begin TEXT SEGMENT
In March 2018, PM USA and the State of Minnesota filed pleadings in Minnesota state court asserting claims against R.J. Reynolds and ITG, similar to those made in Florida, and seeking to enforce the Minnesota State Settlement Agreement. In September 2019, the Minnesota court granted the State of Minnesota’s and PM USA’s motions to enforce the agreement against R.J. Reynolds. The Minnesota court concluded, however, that it could not yet resolve the question of ITG’s liability under the Minnesota State Settlement Agreement. An evidentiary hearing on the question of ITG’s potential liability was held in the third quarter of 2020. A decision has not yet been issued.
In December 2018, PM USA filed a motion in Mississippi state court seeking to enforce the Mississippi State Settlement Agreement against R.J. Reynolds and ITG with respect to the accuracy of certain submissions made by R.J. Reynolds and ITG concerning the calculation of payments relating to the ITG brands. A hearing in the case is currently scheduled for May 2021. In December 2019, in a separate matter, the State of Mississippi filed a motion in Mississippi state court seeking to enforce the Mississippi State Settlement Agreement against PM USA, R.J. Reynolds and ITG concerning the tax rates used in the annual calculation of the net operating profit adjustment payments starting in 2018. A hearing is scheduled for October 2021.
end TEXT SEGMENT
begin SOURCE MATERIAL
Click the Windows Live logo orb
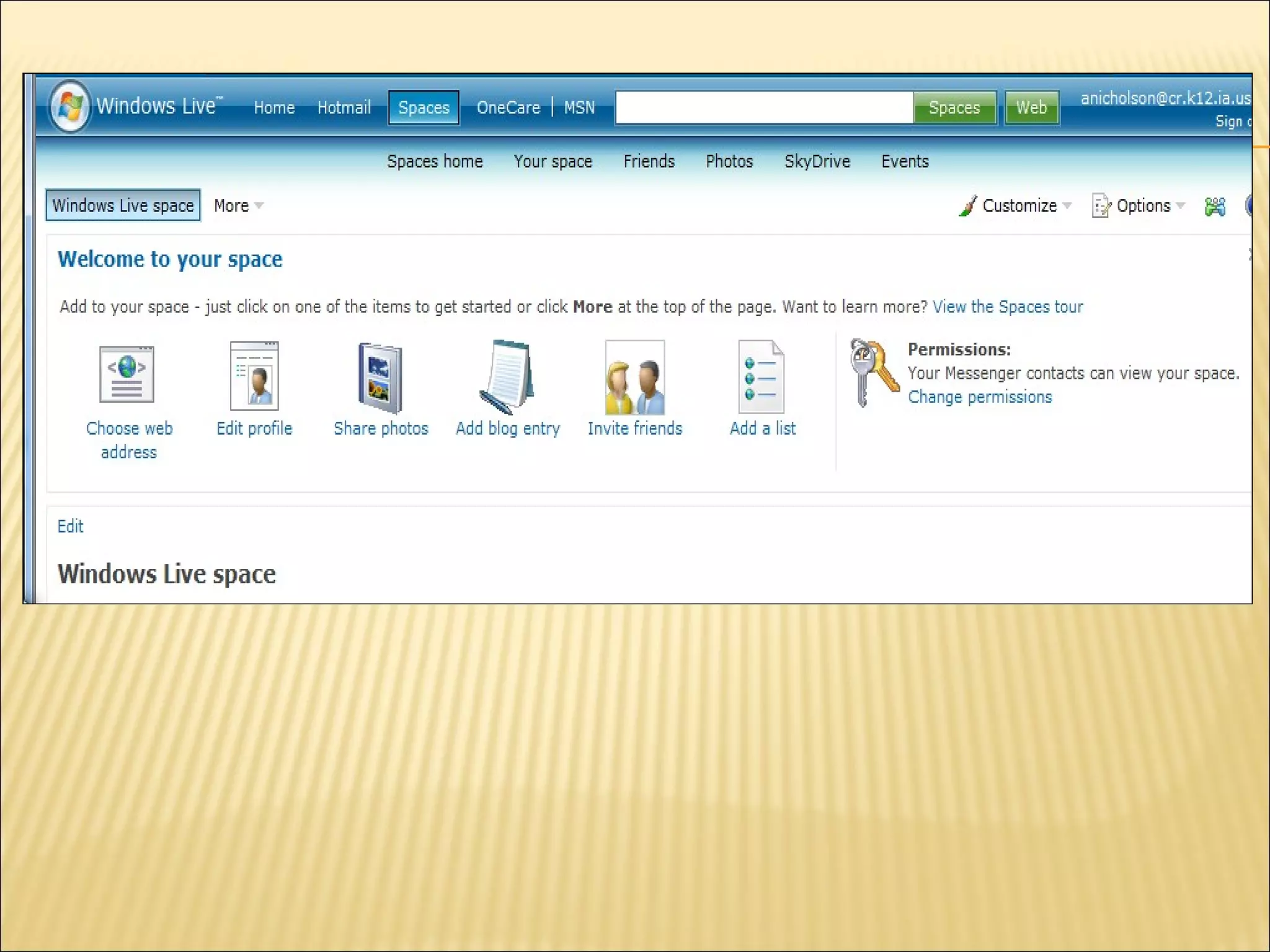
end SOURCE MATERIAL
* GIVEN EXERCISE *
In the text on enforcing the state settlement agreements, when did the Minnesota court grant the motions to enforce the agreement against R.J. Reynolds?

* RESPONSE *
September 2019